**Work order**
All lines of the data shown below should be output exactly as they stand.

**Given entries**
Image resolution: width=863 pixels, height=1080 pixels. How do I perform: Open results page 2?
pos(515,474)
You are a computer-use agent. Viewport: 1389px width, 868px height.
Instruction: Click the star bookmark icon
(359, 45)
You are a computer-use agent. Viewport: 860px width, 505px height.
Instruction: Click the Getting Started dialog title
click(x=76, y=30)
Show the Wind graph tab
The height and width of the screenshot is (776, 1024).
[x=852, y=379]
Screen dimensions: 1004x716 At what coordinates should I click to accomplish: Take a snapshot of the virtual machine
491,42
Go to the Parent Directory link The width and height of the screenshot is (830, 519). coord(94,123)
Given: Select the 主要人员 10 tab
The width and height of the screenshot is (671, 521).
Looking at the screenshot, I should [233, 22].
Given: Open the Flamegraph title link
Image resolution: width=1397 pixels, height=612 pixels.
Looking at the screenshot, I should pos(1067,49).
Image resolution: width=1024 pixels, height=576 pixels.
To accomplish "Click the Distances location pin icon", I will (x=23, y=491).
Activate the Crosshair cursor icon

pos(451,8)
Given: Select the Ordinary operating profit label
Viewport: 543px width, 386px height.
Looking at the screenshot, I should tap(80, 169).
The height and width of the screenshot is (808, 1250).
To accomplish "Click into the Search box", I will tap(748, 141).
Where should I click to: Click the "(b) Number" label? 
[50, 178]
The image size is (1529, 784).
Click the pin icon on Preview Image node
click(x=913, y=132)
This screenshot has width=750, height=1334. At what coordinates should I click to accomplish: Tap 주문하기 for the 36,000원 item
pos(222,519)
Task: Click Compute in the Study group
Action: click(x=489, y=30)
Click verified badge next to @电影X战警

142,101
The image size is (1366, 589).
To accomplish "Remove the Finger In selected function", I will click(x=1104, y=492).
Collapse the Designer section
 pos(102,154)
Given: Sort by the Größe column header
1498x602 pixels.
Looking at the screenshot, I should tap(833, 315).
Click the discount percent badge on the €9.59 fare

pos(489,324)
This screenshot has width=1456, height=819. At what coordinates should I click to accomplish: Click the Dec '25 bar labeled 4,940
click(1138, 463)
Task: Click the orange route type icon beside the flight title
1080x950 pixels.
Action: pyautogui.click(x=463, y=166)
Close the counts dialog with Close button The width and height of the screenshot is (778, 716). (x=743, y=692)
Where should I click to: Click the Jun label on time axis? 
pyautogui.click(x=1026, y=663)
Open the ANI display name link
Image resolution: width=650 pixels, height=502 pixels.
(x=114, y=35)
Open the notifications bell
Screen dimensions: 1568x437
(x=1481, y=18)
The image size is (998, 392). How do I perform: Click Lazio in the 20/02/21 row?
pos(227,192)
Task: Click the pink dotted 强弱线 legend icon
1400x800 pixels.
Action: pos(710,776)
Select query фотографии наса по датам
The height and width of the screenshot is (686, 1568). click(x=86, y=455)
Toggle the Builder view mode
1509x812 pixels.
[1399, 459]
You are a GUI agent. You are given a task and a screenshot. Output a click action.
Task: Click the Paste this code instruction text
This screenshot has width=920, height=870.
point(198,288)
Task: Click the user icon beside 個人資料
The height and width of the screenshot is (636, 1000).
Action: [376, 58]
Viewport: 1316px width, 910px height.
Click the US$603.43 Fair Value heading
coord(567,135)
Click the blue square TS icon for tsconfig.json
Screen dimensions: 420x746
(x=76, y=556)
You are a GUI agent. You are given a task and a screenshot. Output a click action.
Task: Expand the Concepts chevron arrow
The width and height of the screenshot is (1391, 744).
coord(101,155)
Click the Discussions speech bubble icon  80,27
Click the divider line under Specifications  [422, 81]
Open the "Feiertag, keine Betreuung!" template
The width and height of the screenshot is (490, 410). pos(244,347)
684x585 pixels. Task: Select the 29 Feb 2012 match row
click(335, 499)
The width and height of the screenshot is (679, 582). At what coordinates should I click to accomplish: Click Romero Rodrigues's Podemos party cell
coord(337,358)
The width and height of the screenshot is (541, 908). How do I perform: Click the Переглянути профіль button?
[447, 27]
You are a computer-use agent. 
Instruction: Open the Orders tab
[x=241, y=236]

**Result of this task**
Image resolution: width=863 pixels, height=1080 pixels. How do I perform: Open results page 2?
pos(515,474)
You are a computer-use agent. Viewport: 1389px width, 868px height.
Instruction: Click the star bookmark icon
(359, 45)
You are a computer-use agent. Viewport: 860px width, 505px height.
Instruction: Click the Getting Started dialog title
click(x=76, y=30)
Show the Wind graph tab
The height and width of the screenshot is (776, 1024).
[x=852, y=379]
Screen dimensions: 1004x716 At what coordinates should I click to accomplish: Take a snapshot of the virtual machine
491,42
Go to the Parent Directory link The width and height of the screenshot is (830, 519). coord(94,123)
Given: Select the 主要人员 10 tab
The width and height of the screenshot is (671, 521).
Looking at the screenshot, I should [233, 22].
Given: Open the Flamegraph title link
Image resolution: width=1397 pixels, height=612 pixels.
Looking at the screenshot, I should pos(1067,49).
Image resolution: width=1024 pixels, height=576 pixels.
To accomplish "Click the Distances location pin icon", I will (x=23, y=491).
Activate the Crosshair cursor icon

pos(451,8)
Given: Select the Ordinary operating profit label
Viewport: 543px width, 386px height.
Looking at the screenshot, I should tap(80, 169).
The height and width of the screenshot is (808, 1250).
To accomplish "Click into the Search box", I will tap(748, 141).
Where should I click to: Click the "(b) Number" label? 
[50, 178]
The image size is (1529, 784).
Click the pin icon on Preview Image node
click(x=913, y=132)
This screenshot has width=750, height=1334. At what coordinates should I click to accomplish: Tap 주문하기 for the 36,000원 item
pos(222,519)
Task: Click Compute in the Study group
Action: click(x=489, y=30)
Click verified badge next to @电影X战警

142,101
The image size is (1366, 589).
To accomplish "Remove the Finger In selected function", I will click(x=1104, y=492).
Collapse the Designer section
 pos(102,154)
Given: Sort by the Größe column header
1498x602 pixels.
Looking at the screenshot, I should tap(833, 315).
Click the discount percent badge on the €9.59 fare

pos(489,324)
This screenshot has width=1456, height=819. At what coordinates should I click to accomplish: Click the Dec '25 bar labeled 4,940
click(1138, 463)
Task: Click the orange route type icon beside the flight title
1080x950 pixels.
Action: pyautogui.click(x=463, y=166)
Close the counts dialog with Close button The width and height of the screenshot is (778, 716). (x=743, y=692)
Where should I click to: Click the Jun label on time axis? 
pyautogui.click(x=1026, y=663)
Open the ANI display name link
Image resolution: width=650 pixels, height=502 pixels.
(x=114, y=35)
Open the notifications bell
Screen dimensions: 1568x437
(x=1481, y=18)
The image size is (998, 392). How do I perform: Click Lazio in the 20/02/21 row?
pos(227,192)
Task: Click the pink dotted 强弱线 legend icon
1400x800 pixels.
Action: pos(710,776)
Select query фотографии наса по датам
The height and width of the screenshot is (686, 1568). click(x=86, y=455)
Toggle the Builder view mode
1509x812 pixels.
[1399, 459]
You are a GUI agent. You are given a task and a screenshot. Output a click action.
Task: Click the Paste this code instruction text
This screenshot has width=920, height=870.
point(198,288)
Task: Click the user icon beside 個人資料
The height and width of the screenshot is (636, 1000).
Action: [376, 58]
Viewport: 1316px width, 910px height.
Click the US$603.43 Fair Value heading
coord(567,135)
Click the blue square TS icon for tsconfig.json
Screen dimensions: 420x746
(x=76, y=556)
You are a GUI agent. You are given a task and a screenshot. Output a click action.
Task: Expand the Concepts chevron arrow
The width and height of the screenshot is (1391, 744).
coord(101,155)
Click the Discussions speech bubble icon  80,27
Click the divider line under Specifications  [422, 81]
Open the "Feiertag, keine Betreuung!" template
The width and height of the screenshot is (490, 410). pos(244,347)
684x585 pixels. Task: Select the 29 Feb 2012 match row
click(335, 499)
The width and height of the screenshot is (679, 582). At what coordinates should I click to accomplish: Click Romero Rodrigues's Podemos party cell
coord(337,358)
The width and height of the screenshot is (541, 908). How do I perform: Click the Переглянути профіль button?
[447, 27]
You are a computer-use agent. 
Instruction: Open the Orders tab
[x=241, y=236]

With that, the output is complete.